Dans L'Art de réduire les têtes, la "servitude libérale" apparaît sous un jour plus préoccupant que sous la plume de Beauvois1. Il n'est pas aisé ici de se cantonner à un humanisme originel, acceptant l'irrationalité de l'homme au fondement de sa nature. Le modèle humain au cœur de l'idéologie libérale et dont rend compte Dufour est pourtant en totale cohérence avec celui que dépeint la psychologie sociale de la reproduction idéologique. Les deux analyses sont même parfaitement complémentaires : si la psychologie sociale s'est centrée sur le fonctionnement socio-cognitif, dans le présent ouvrage, c'est le sujet qui est interrogé. Le paradoxe, c'est que le sujet précisément est le grand absent de la psychologie sociale expérimentale, pour qui l'autodétermination est un construit idéologique (et semble ne pouvoir être que cela).
Philosophe pétri de psychanalyse, Dufour caractérise la "post-modernité" par le déclin du "Grand Sujet" (Cf. Lacan), c'est-à-dire l'instance qui, dans le sujet, lui dit : "Tu n'as pas de droit de…" (p.127). Or, ce Grand Autre est le fondement même de la fonction symbolique. Il est donc impossible au sujet post-moderne de se construire en tant que sujet – a fortiori de construire son autonomie ; "précaire, a-critique et psychotisant", il est "ouvert à toutes les fluctuations identitaires et, par voie de conséquence, prêt à tous les branchements marchands" (p.24sq.)
Cette désymbolisation, qui accompagne la disparition du "double sujet de la modernité" - sujet critique (kantien) et sujet névrotique (freudien)-, est mise en rapport avec la mutation néo-libérale du capitalisme. Certes "le Marché", exigeant que tout lui soit subordonné, semblerait a priori en mesure de générer du Grand Sujet. Ainsi il substitue, aux grands récits mythiques disparus, le "récit de la marchandise", qu'il "surfétichise". Mais, en tant qu'il est un réseau, il exclut "l'idée même de Tiers", c'est-à-dire finalement toute forme de transcendance, d'un "au-delà du sens". Le sujet est alors "contraint de se définir par lui-même" (p.104), ce qui n'est possible qu'à la condition d'une fondation préalable – d'un assujettissement initial.
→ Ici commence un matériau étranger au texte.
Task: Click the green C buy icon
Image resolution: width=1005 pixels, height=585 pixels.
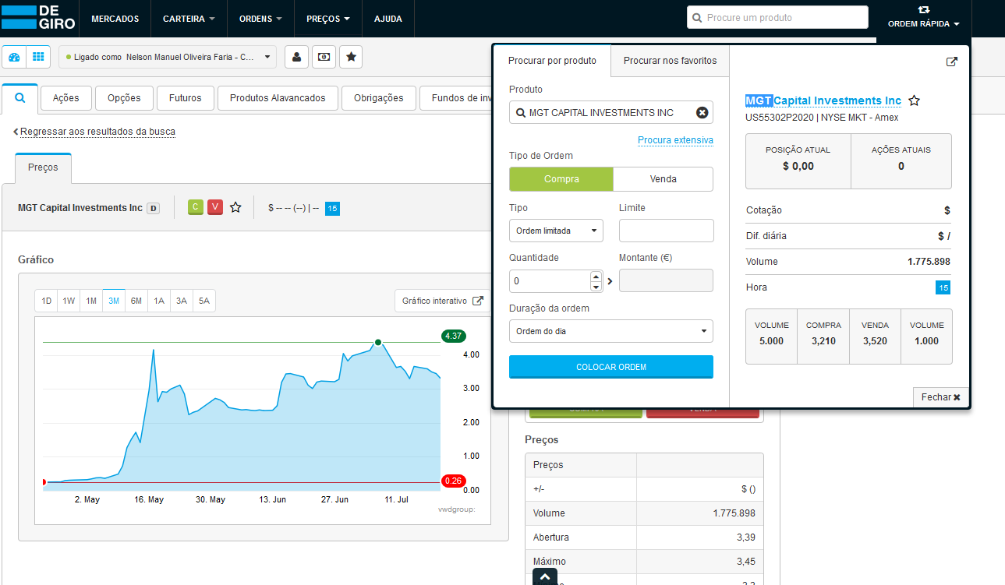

L'auteur interroge notamment le domaine de l'éducation, le statut de l'élève étant fortement compromis par cette chute du Surmoi et par son corrélat, à savoir l'affaiblissement de l'esprit critique. Finalement, la remise en cause de toutes les formes d'autorité conduit (entre autres) à la "promotion de l'indistinction générationnelle". Or, se débarrasser du Père avant de s'en être servi produit précisément une position psychotique. La question de la sexion est, du coup, elle aussi, concernée par la conception de la liberté promue par le néo-libéralisme. Ainsi la revendication du choix du sexe, ou celle, probablement à venir, de l'auto-engendrement, signent pour l'auteur le triomphe du Marché qui, pourvoyeur de "panoplies identitaires", "a grand intérêt à l'existence d'identités (…) extrêmement flexibles, variables et mouvantes" (p.217sq.)
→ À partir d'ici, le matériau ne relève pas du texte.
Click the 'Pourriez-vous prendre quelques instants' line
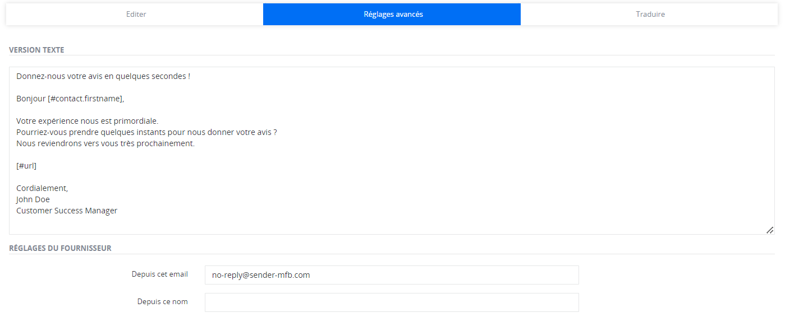[x=146, y=132]
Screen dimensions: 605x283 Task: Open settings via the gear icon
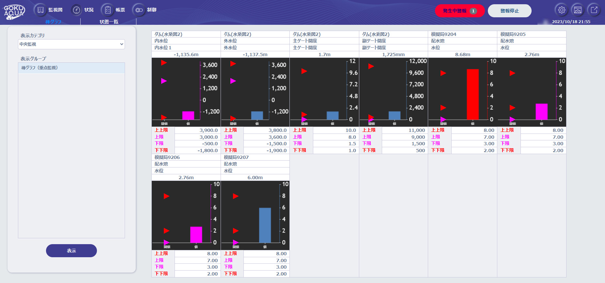point(562,10)
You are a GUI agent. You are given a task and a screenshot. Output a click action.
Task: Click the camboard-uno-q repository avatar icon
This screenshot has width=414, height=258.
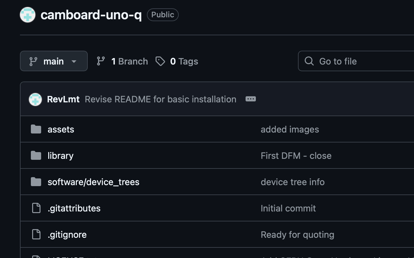click(28, 14)
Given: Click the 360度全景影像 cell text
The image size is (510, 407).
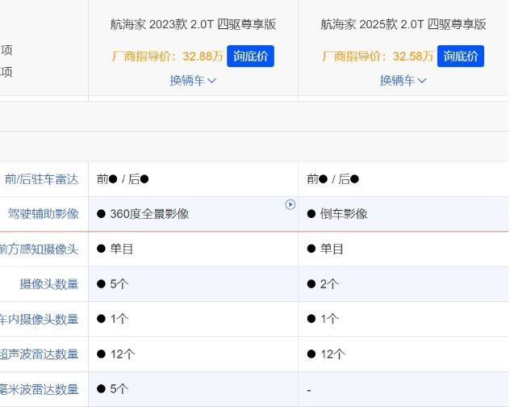Looking at the screenshot, I should point(149,214).
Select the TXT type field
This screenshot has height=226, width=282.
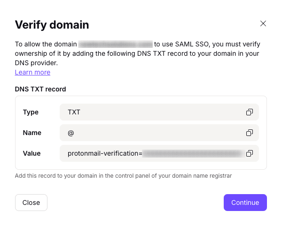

En conclusion, si la construction de la position de sujet suppose de la domination, il s'agit d'une forme de domination spécifique, de nature ontologique. La domination ontologique, "quête de sens", est constitutive de la culture. Or la confusion entre domination ontologique et domination socio-politique fut largement relayée par la critique sociale des années 60. Et c'est précisément cette confusion qui aura permis la promotion de l'anomie par laquelle le capitalisme met en cause les conditions même de possibilité de la résistance – en portant atteinte à ce "noyau premier d'humanité : la dépendance symbolique de l'homme" (p.236).
Odile Camus.
1 Beauvois J.-L. (1994). Traité de la servitude libérale. Analyse de la soumission. Paris : Dunod. (épuisé chez l'éditeur).